The day when women around the world mark their own a holiday in Japan is a day of mourning, and the reason for this is that on March 8, 1935, the Hachiko dog died in Tokyo.

Hachiko has waited 9 years at a station in the Japanese capital returning his dead man. Over the years the dog has become a symbol of undying loyalty and devotion.

Hachiko is a Akita-Inu dog and appeared on November 10, 1923. His first owner is a Akita farmer who decides to give it to Professor Hidesaburo Ueno of Tokyo University.

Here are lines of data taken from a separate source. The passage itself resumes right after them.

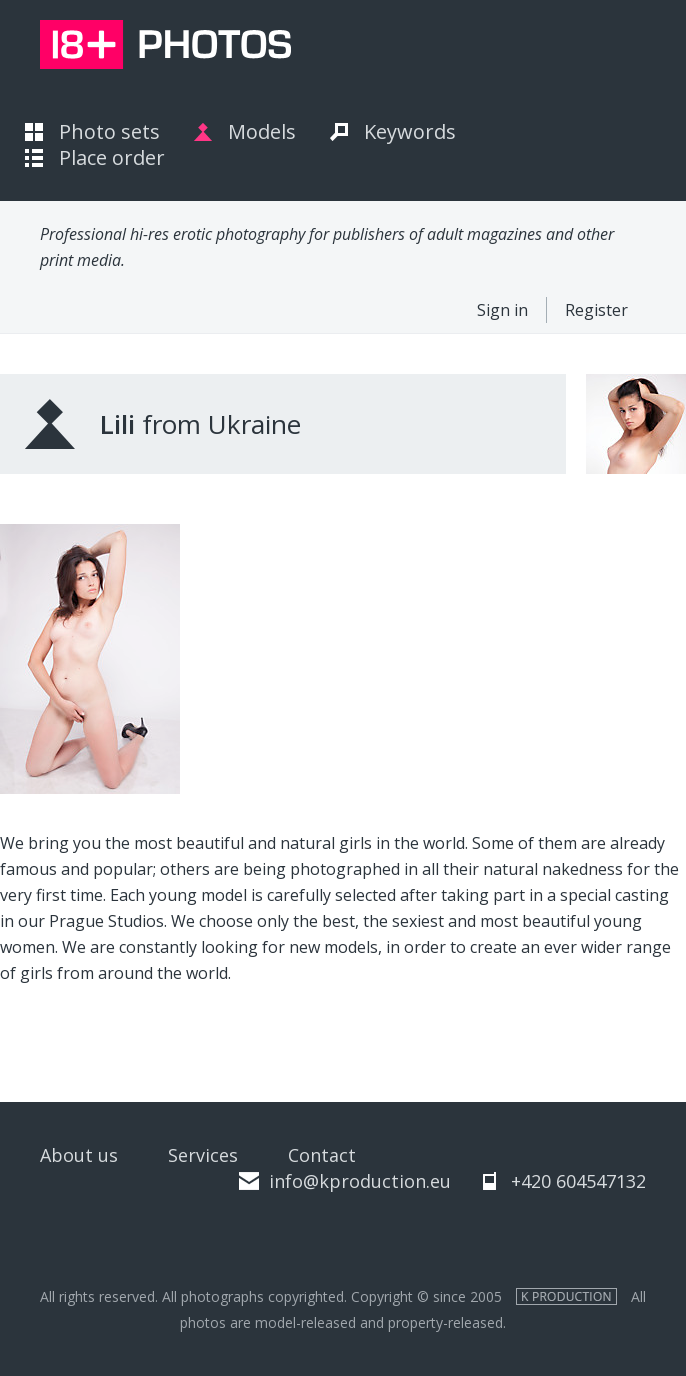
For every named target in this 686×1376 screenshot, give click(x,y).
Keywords (410, 131)
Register (596, 310)
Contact (322, 1155)
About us (79, 1155)
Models (262, 131)
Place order (112, 157)
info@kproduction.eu (360, 1181)
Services (203, 1155)
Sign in (502, 310)
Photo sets (109, 131)
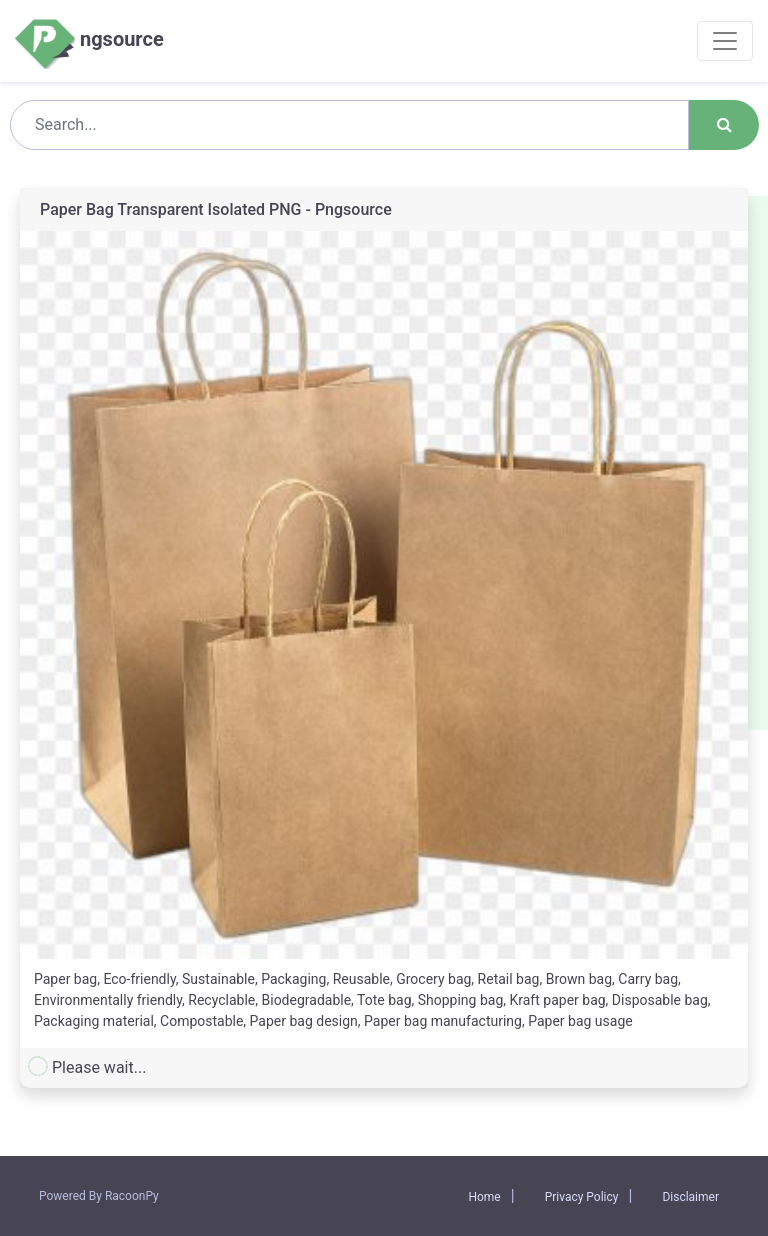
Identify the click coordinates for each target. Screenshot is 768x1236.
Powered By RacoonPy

He gave him the name Haccio, which means the Eighth. The dog clings to his owner and follows him everywhere. Even when the professor traveled to the city for work, the pet mate accompanied him to Sibiu Station and exactly 15 hours later he returned to the same place to meet him.

On May 21, 1925, Professor Hidesaburo Ueno received a heart attack during a lecture at the University. Despite the doctors’ efforts, he died and never appeared at the station where his dog is waiting for him.

Then Haccio was 18 months old and although his owner does not appear, he continues to come to the station every day and patiently wait.

Friends and relatives of the deceased professor have made numerous attempts to shelter the dog, but he continued to walk to the station and wait for his owner. Admired by his obstinacy, merchants around the station fed him.

Hachiko became famous in 1932 when a Japanese edition published the article A betrayed old dog expects the return of his owner who died seven years ago. The passionate story conquers the hearts of people all over the world.

In 1934 at the Sibiu station, they erected a memorial of the waiting dog, and Hachiko was present at the event. During the Second World War, the monument was destroyed, but in 1948 the Japanese rebuilt it.

Hachiko died on 8 March 1935 from cancer and parasitic worms in the heart. His body was found by railwaymen not far from the train station, where he was waiting for the return of his owner for 9 years.

His remains are buried at the Aoyama Cemetery in Tokyo. Every year in Japan, they hold Hachiko Fest and take great pride in the monument to the true dog.